The board proposes new §363.1103(c) to identify that the board may provide
assistance through a written agreement with the political subdivision.
The board proposes new §363.1104 to identify the information that
must be provided in an application for assistance under this proposed new
subchapter. The elements identified in this proposed new section are either
required by Water Code §15.103 or are similar to the requirements for
applications in other board programs and have proven to be the essential elements
for the board to consider prior to providing assistance. Proposed new §363.1104(1)
provides that an application must include a resolution from the applicant's
governing body requesting assistance, stating the amount of the request, and
designating a representative as the point of contact for the application.
Proposed new §363.1104(2) requires that the designated representative
provide an affidavit that states the decision to request financial assistance
was made in an open meeting, states the information in the application is
true and correct, warrants compliance with the application representations,
and states the applicant will comply with all applicable federal and state
laws. Proposed new §363.1104(3) requires copies of the consultant services
contracts be provided with the application. Proposed new §363.1104(4)
requires that the application provide the citation to the legal authority
of the applicant. Proposed new §363.1104(5) requires data from the federal
census or a survey of the residents to establish the eligibility of the area
as disadvantaged. Proposed new §363.1104(6), (7) and (8) requires an
engineering feasibility report that includes that the water or sewer service
for the area is inadequate, a preliminary environmental information, and a
water conservation plan, respectively, all of which comply with referenced
rules of the board applicable to other board programs. Proposed new §363.1104(9)
• • •
List each thing that the rule proposal above says the designated representative's affidavit under §363.1104(2) must state or warrant.
• • •
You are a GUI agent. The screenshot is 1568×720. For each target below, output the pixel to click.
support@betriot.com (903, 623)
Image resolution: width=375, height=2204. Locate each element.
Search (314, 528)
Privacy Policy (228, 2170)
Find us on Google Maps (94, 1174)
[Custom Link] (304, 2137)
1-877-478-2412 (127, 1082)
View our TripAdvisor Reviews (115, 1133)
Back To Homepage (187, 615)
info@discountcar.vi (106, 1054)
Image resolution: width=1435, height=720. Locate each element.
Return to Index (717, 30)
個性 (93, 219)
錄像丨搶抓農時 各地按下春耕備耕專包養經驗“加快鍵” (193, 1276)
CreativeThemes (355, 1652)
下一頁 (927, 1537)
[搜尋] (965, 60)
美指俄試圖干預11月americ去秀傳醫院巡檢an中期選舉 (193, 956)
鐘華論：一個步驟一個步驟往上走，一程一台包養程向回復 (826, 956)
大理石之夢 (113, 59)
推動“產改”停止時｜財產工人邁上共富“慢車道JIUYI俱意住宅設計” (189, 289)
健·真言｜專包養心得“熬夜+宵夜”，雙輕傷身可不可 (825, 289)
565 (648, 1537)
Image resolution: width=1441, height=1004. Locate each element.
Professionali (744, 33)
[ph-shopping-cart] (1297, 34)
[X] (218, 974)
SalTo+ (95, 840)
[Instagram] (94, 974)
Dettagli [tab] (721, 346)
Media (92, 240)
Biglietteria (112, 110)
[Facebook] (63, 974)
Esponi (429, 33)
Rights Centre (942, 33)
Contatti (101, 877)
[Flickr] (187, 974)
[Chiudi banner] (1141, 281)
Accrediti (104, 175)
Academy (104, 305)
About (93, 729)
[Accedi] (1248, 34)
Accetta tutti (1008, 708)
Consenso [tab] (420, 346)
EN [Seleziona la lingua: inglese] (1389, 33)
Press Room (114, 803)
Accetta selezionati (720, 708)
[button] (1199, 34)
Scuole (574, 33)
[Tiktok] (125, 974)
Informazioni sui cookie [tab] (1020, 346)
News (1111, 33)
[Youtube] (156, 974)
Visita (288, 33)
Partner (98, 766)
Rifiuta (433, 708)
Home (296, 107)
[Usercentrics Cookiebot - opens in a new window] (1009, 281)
• • •
*SOLUTION TO THIS EXERCISE*:
- The decision to request financial assistance was made in an open meeting.
- The information in the application is true and correct.
- The applicant will comply with the application representations (a warranty).
- The applicant will comply with all applicable federal and state laws.